Project seeks to use AI to identify bowel cancer

Service Engineering

Researchers leading a six-million-pound collaboration claim that Artificial Intelligence-assisted capsule endoscopy could be used to diagnose bowel cancer.

A six-million-pound Horizon Europe grant has been given to 12 European partners to work toward removing the current economic, technical and medical barriers to implementing AI-supported Image Analysis in Large Bowel Camera Capsule Endoscopy (AICE).

“Researchers claim that Artificial Intelligence could be used to diagnose bowel cancer. “

This includes recognising where additional investigation is essential in addition to providing evidence that AI algorithms are at least as successful as humans at examining endoscopy images.

NHS Highland and Islands, Strathclyde University and The Data Lab are a number of those included in the four-year AICE project.

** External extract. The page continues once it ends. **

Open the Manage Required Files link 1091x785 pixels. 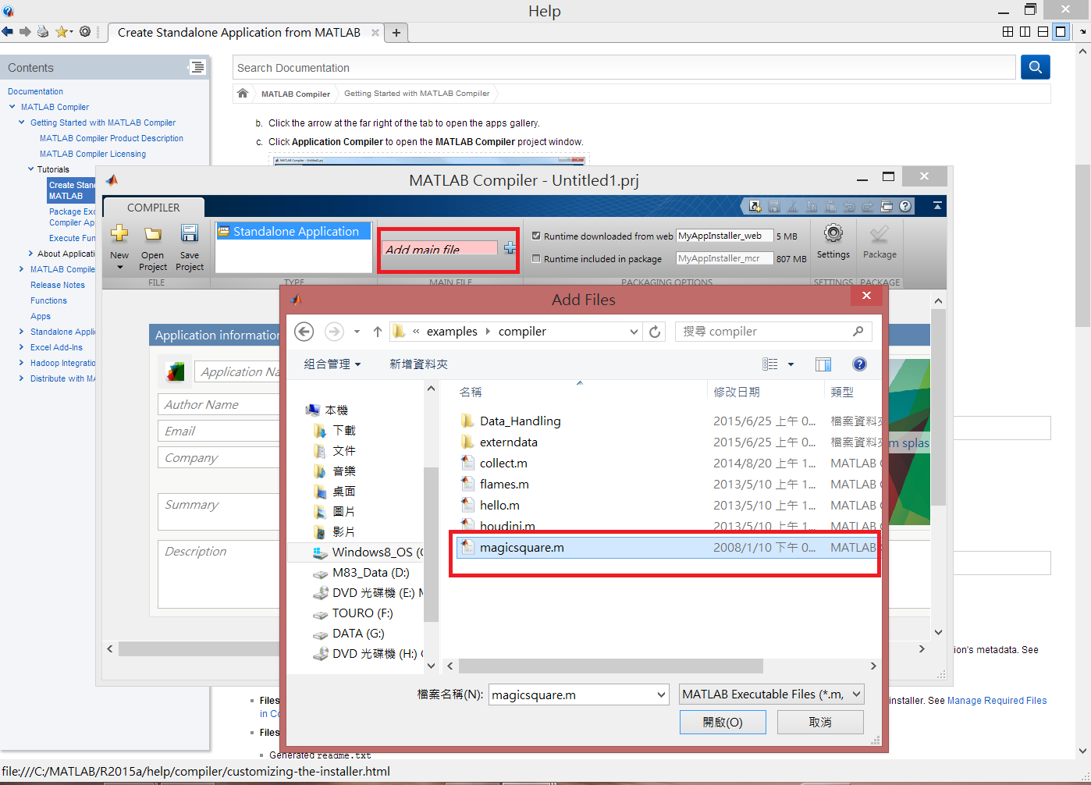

Aspects such as the development and validation of algorithms, clinical indications and guidelines, patient engagement, the creation of a clinical support platform, cost-efficiency, future implementation strategies and ethical considerations will be covered by the multidisciplinary team.

The expected benefits include fewer complications related to the diagnostic procedure, less advanced staged cancers and earlier initiation of treatment.

Professor Roma Maguire from Strathclyde University has stated: “Capsule endoscopy, particularly AI-assisted, has huge potential to improve the early diagnosis of bowel cancer, but for such an approach to be adopted it has to be acceptable to patients. We are developing digital tools that will help us to understand patient outcomes of capsule endoscopy and crucially patients’ experience of, and feelings about, this procedure.”